Hooking the Reader

I place a lot of emphasis on having a good hook in a short story.  A hook is really just a sentence or two at the very beginning of story that piques the interest of the reader so that they will want to continue.

I think having a good hook is essential when writing short stories and it’s less important for novels, but some of the best novels I have read had hooks throughout.  Rather than just move from one plot point to the next, they pose an interesting dilemma or thought that isn’t fully explained at first, but then is fleshed out in the following paragraphs or chapter.  It’s sets the tone for the entire work to follow.  The hook is perhaps the most important sentence you will write, and if it’s done well, you’ll keep your reader engaged, even if the story falters along the way.

As a self-analysis, I’ve gone back through my own work to see what hooks I used and evaluated how effective they were (or weren’t), and why.  Here’s a few from stories I have written:

Imagine putting a plastic bag over your head and bind it closed around your neck. Then, punch a pinhole in the bag where your mouth is and try to breath.

This starts out really ominous and creepy.  No doubt, the reader is wondering what freakish reason someone might do such a thing.  I move on to explain that this is what the thin atmosphere is like on Everest.  This is one of my favorite hooks ever.

Karina killed another clown in her room today.
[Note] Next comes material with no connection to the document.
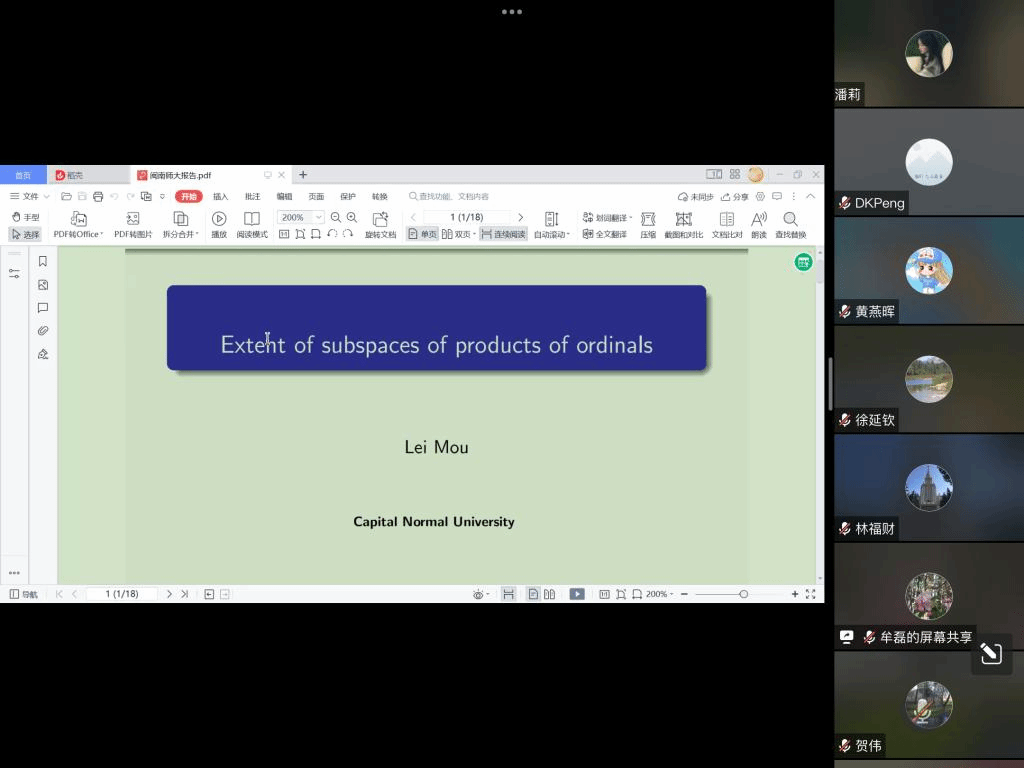Click the 分享 share button
1024x768 pixels.
pyautogui.click(x=735, y=197)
Her aim is improving.

Yea, this one has WTF written all over it.  The story goes on and continues to get weirder before everything is explained, but I do love these opening lines.  12 words of power and influence.  Yay me.

My new car is an Infiniti, spelled with an ‘I’ at the end, not a ‘Y’.
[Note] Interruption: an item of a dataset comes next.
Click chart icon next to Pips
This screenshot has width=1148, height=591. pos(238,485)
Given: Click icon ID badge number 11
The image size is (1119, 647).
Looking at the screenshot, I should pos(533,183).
What I was shooting for on this line was setting the tone that was to be one of the smarmiest bits of writing I have ever done.  I think this line could have been better, but it afforded the opportunity to make fun of clever advertising and so I like it.

Another meeting – another analysis of things that don’t really matter – another hour of life I won’t get back.

Another smarmy beginning.  In retrospect, I think this sets the tone of the piece that follows very well, but probably causes some readers to immediately cash out because it’s so negative.

Yosemite National Park in Northern California is my absolute favorite place to take a vacation. Everything is on a different scale while you are in the valley, surrounded by huge granite walls and towering trees.

Setting the locale immediately, I was trying to immerse the reader in what it is like to be in Yosemite and to be engaged with the natural, majestic beauty of the place.  I think this one is pretty weak, and if I were to rewrite it, I wouldn’t be so obvious.

It was just a bad day all the way around, and six o’clock was slow arriving. That’s when I get to unshackle myself from my desk and shuffle out the door.

Smarmy.  Again, I probably alienate some potential readers with such a negative perception, but the whole piece went on like this, so it set the tone well, and if a reader doesn’t like that beginning, they probably wouldn’t enjoy the story either.  Incidentally, the story ends on a happy note.

“Back away from the beer!”

I like this one a lot.  The natural response in a reader’s mind would be “why?”  If you can get the reader to ask questions like this, you’ve already hooked them and they will likely read more.

“I hate saying goodbye.”

Already, the reader has a vibe for what this piece is going to be about.  This was actually one of the sadder pieces I have ever written, but I tried to do it with a style that implied a bitter-sweetness.  I think it works ok for what I was trying to do.

I took the card from him and shoved it in my pocket without looking at it. At an event like this, people handed out business cards like they were throwing confetti.

Smarmy and sharp.  Again, I might be alienating some potential readers with such a negative observation, but this was one of the most harsh and gruesome pieces I have ever written, so I think it’s good that reader gets to assess this early on.  I have had readers tell me that they bailed on this story later on due to the uncomfortable nature of the story.  Others did finish it but were very reserved in their opinions.  It was a really weird one, and actually worried me a little bit that I even thought it up.

We called the car ‘Battle Axe’.

I really did have a car that we called Battle Axe.  Hopefully, this sets the stage and piques the reader’s curiosity about the car.  Truth is, the story wasn’t about the car at all, though it was a character in the story, so this was a sleight-of-hand trick I was trying to do and I think it’s an egregiously flawed hook.

Flaghart took the plate. As he strode up, he pointed directly at the pitcher.

A baseball story.  I never finished it because I just didn’t like it that much, but this opening line clearly sets the stage for what is to follow, but doesn’t really hook the reader.

I am two hours into the flight and have two more to go. This is usually the time where I start to get real antsy; two hours in.

Again, just setting the place and overall vibe.  It’s not brilliant, but it’s functional and probably a situation most people can identify with easily.

I’ll stop here.  Some of these hooks were better than others, of that, there is no doubt.  Some of them even drove potential readers away, but I don’t think that’s a bad thing.  If they didn’t like that opening line, they probably wouldn’t like the rest of the piece.  You can’t please every one all the time, can you?